**Exercise instructions:** A full, exact copy of the listing is needed, with images omitted.
=== Begin Enclosure ===
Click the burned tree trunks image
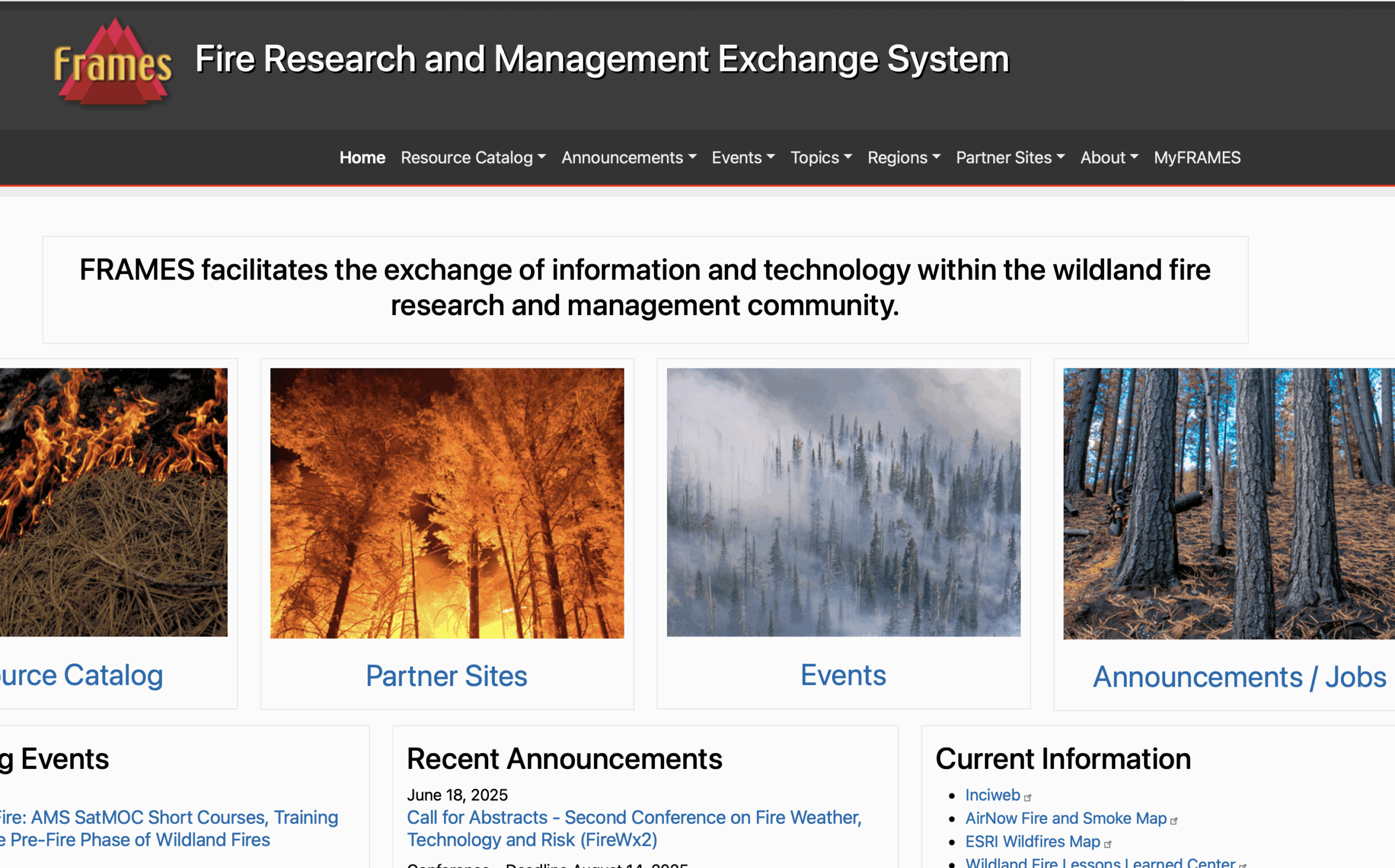The width and height of the screenshot is (1395, 868). click(1228, 503)
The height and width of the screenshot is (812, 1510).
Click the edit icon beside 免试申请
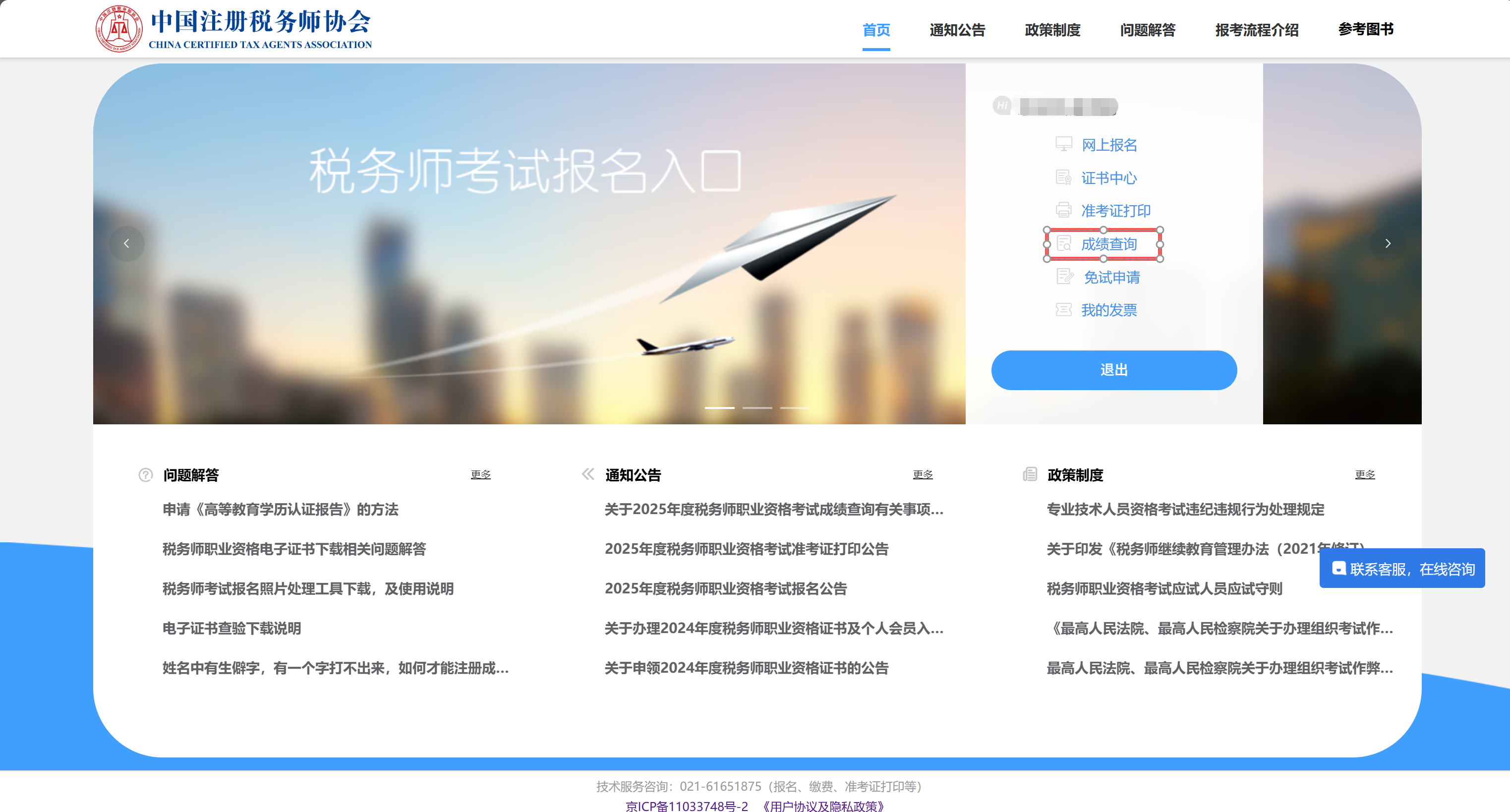click(x=1064, y=277)
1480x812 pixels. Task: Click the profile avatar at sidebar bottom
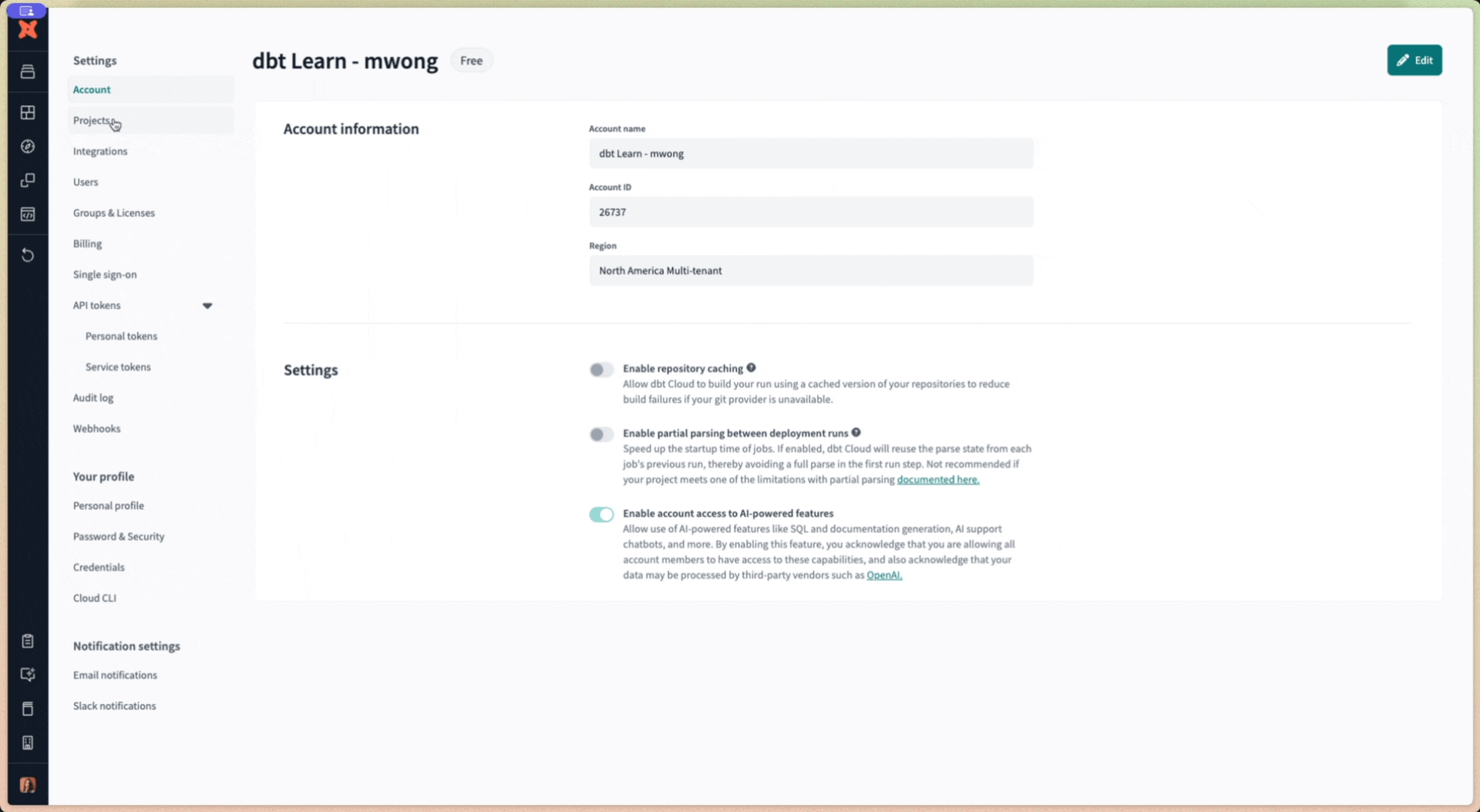tap(28, 784)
=== End Enclosure ===
**Expected answer:**
Click the burned tree trunks image
The width and height of the screenshot is (1395, 868). click(1228, 503)
The height and width of the screenshot is (812, 1510).
Click the edit icon beside 免试申请
click(x=1064, y=277)
1480x812 pixels. Task: Click the profile avatar at sidebar bottom
tap(28, 784)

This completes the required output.